◆ Selection:
────

On 13 Mar 2003 13:15:59 -0800, David Carlton <carlton@math.stanford.edu> said:

> I'll think about this, but if there's no easy way to get a good
> guess at the current language when building minimal symbol tables, I
> suppose I'll reluctantly take a stab at the temporary solution.

Actually, it wasn't so bad: Daniel did a good job of making the new
symbol name initialization functions modular, so I only had to touch
one of them.  Here's a patch that might work; it doesn't cause any
non-Java regressions, but this machine doesn't have gcj 3.2 on it, so
I have no idea if it actually fixes the problem.  I'll try to test it
tonight when I get home, but if anybody reading this wants to test it
before then, that would be great.  The symtab.h part is purely
cosmetic: just apply the symtab.c part, if you don't want to have to
recompile every file that depends on symtab.h.

David Carlton
carlton@math.stanford.edu

2003-03-13  David Carlton  <carlton@math.stanford.edu>

	* symtab.c (symbol_set_names): Add prefix when storing Java names
	in hash table.  Fix for PR java/1039.
	* symtab.h: Change 'name' argument in declaration of
	symbol_set_names to 'linkage_name'.
	(SYMBOL_SET_NAMES): Change 'name' argument to 'linkage_name'.

Index: symtab.c
===================================================================
RCS file: /cvs/src/src/gdb/symtab.c,v
retrieving revision 1.99
diff -u -p -r1.99 symtab.c
--- symtab.c	4 Mar 2003 17:06:21 -0000	1.99
+++ symtab.c	13 Mar 2003 22:59:00 -0000
@@ -484,61 +484,103 @@ symbol_find_demangled_name (struct gener
   return NULL;
 }
 
-/* Set both the mangled and demangled (if any) names for GSYMBOL based on
-   NAME and LEN.  The hash table corresponding to OBJFILE is used, and the
-   memory comes from that objfile's symbol_obstack.  NAME is copied, so the
-   pointer can be discarded after calling this function.  */
+/* Set both the mangled and demangled (if any) names for GSYMBOL based
+   on LINKAGE_NAME and LEN.  The hash table corresponding to OBJFILE
+   is used, and the memory comes from that objfile's symbol_obstack.
+   LINKAGE_NAME is copied, so the pointer can be discarded after
+   calling this function.  */
+
+/* We have to be careful when dealing with Java names: when we run
+   into a Java minimal symbol, we don't know it's a Java symbol, so it
+   gets demangled as a C++ name.  This is unfortunate, but there's not
+   much we can do about it: but when demangling partial symbols and
+   regular symbols, we'd better not reuse the wrong demangled name.

────

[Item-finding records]
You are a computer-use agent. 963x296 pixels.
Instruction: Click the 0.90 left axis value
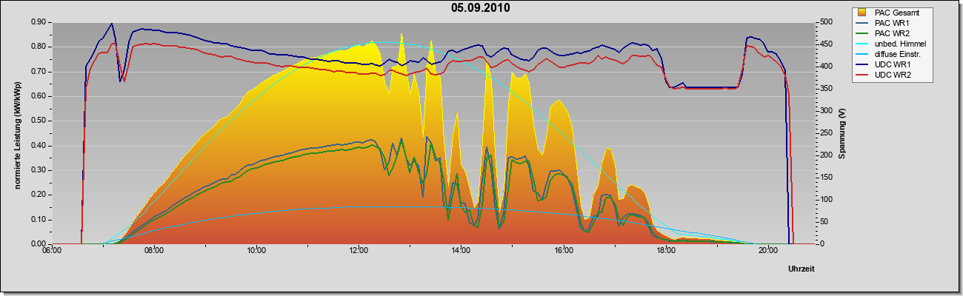click(x=39, y=22)
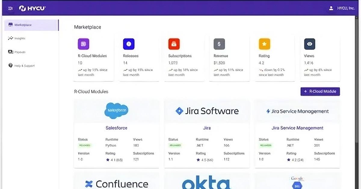Image resolution: width=361 pixels, height=189 pixels.
Task: Select the Salesforce cloud logo
Action: coord(116,111)
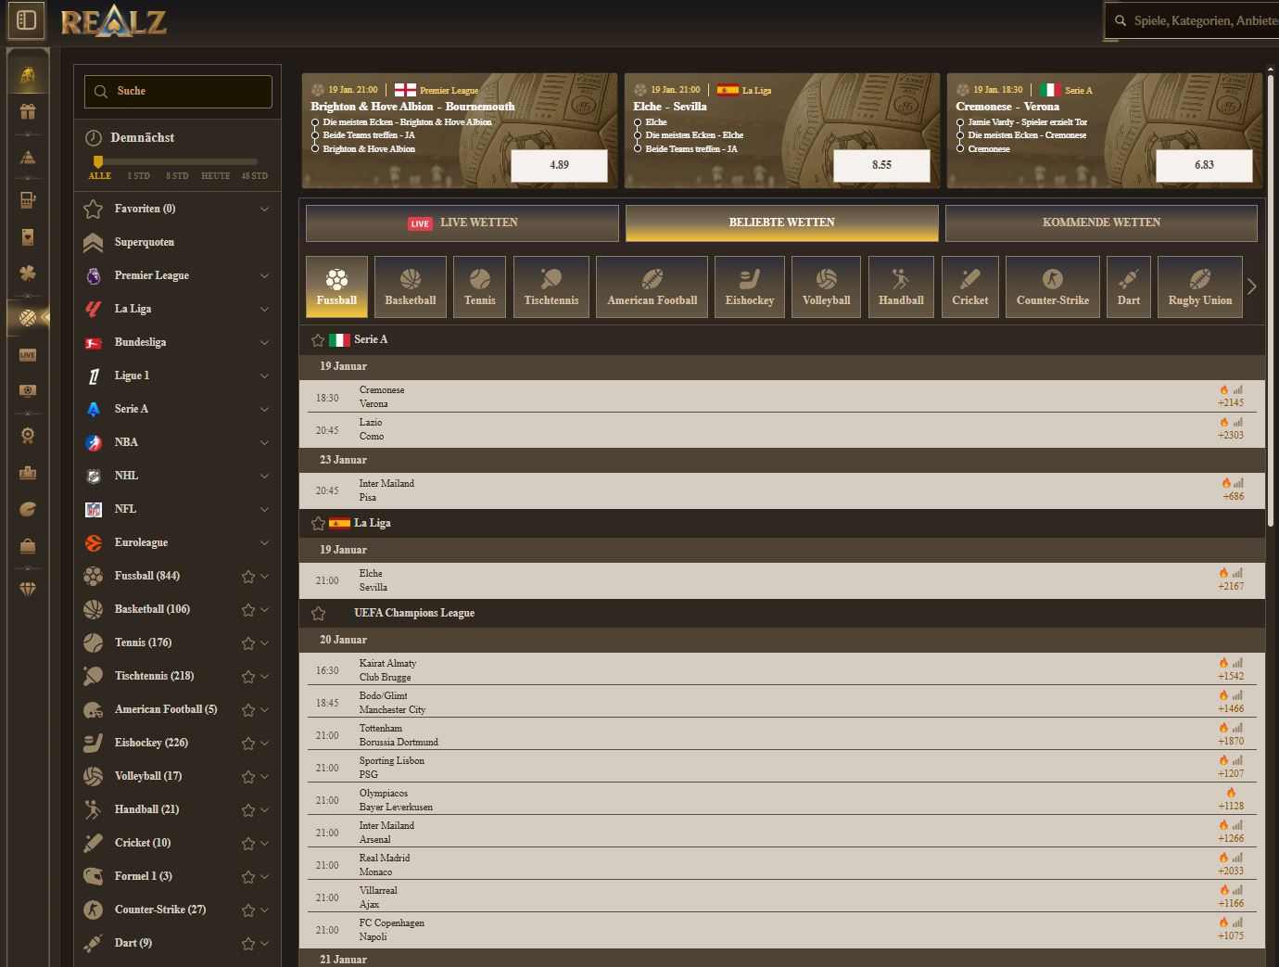Favorite the Fussball category via its star
Screen dimensions: 1279x967
(247, 576)
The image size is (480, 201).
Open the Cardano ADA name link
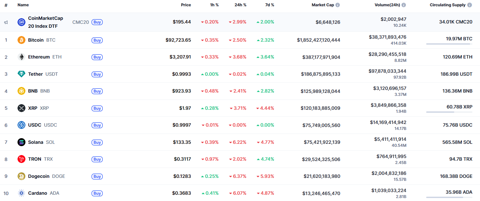(38, 193)
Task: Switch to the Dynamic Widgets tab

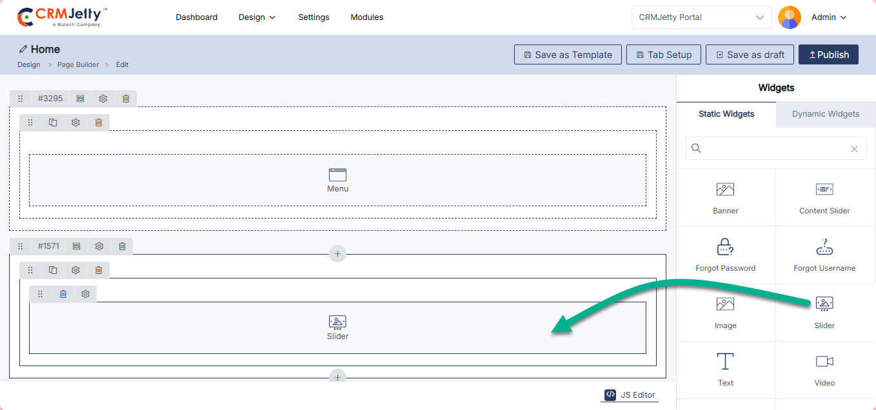Action: (x=825, y=114)
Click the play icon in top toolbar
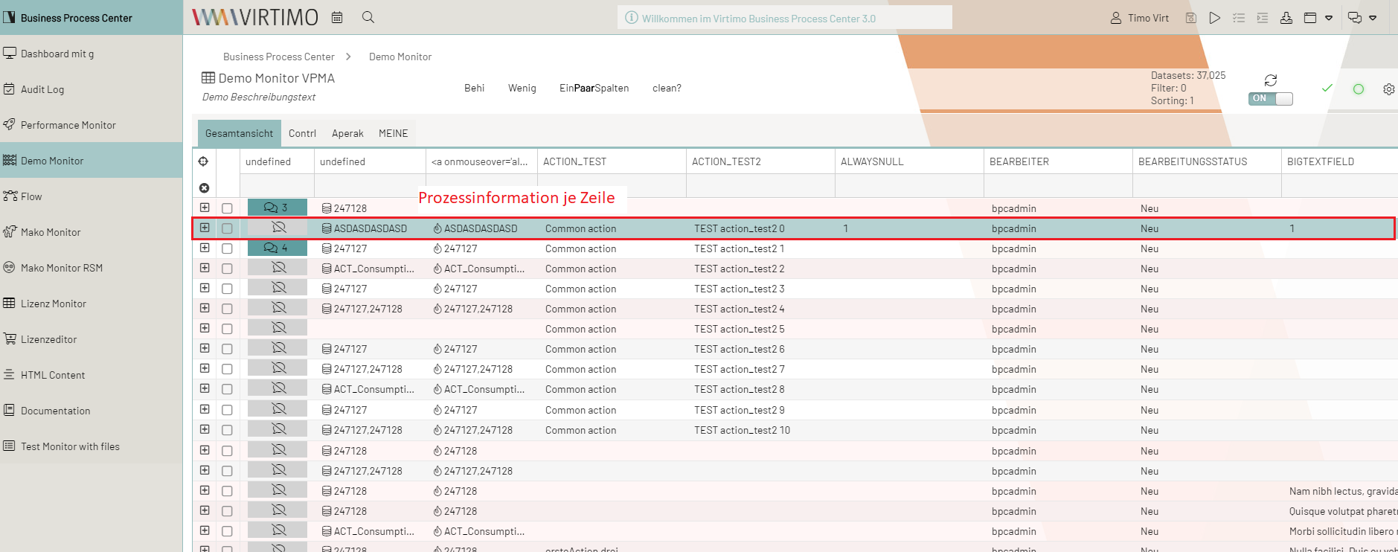The width and height of the screenshot is (1398, 552). click(1214, 18)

────

◆ Problem set:
(1) Translate this sentence from the patch message into Spanish: "I'll try to test it tonight when I get home, but if anybody reading this wants to test it before then, that would be great."
(2) Revise the records from the line with "Task: Switch to the Dynamic Widgets tab" up to and including their last line, replacing "play icon" with "pause icon" and keeping everything else unchanged. Omit the pictures from your answer.

◆ Answers for the exercise:
(1) Intentaré probarlo esta noche cuando llegue a casa, pero si alguien que lea esto quiere probarlo antes, sería estupendo.

(2)
Task: Switch to the Dynamic Widgets tab

Action: (x=825, y=114)
Click the pause icon in top toolbar
The width and height of the screenshot is (1398, 552). click(1214, 18)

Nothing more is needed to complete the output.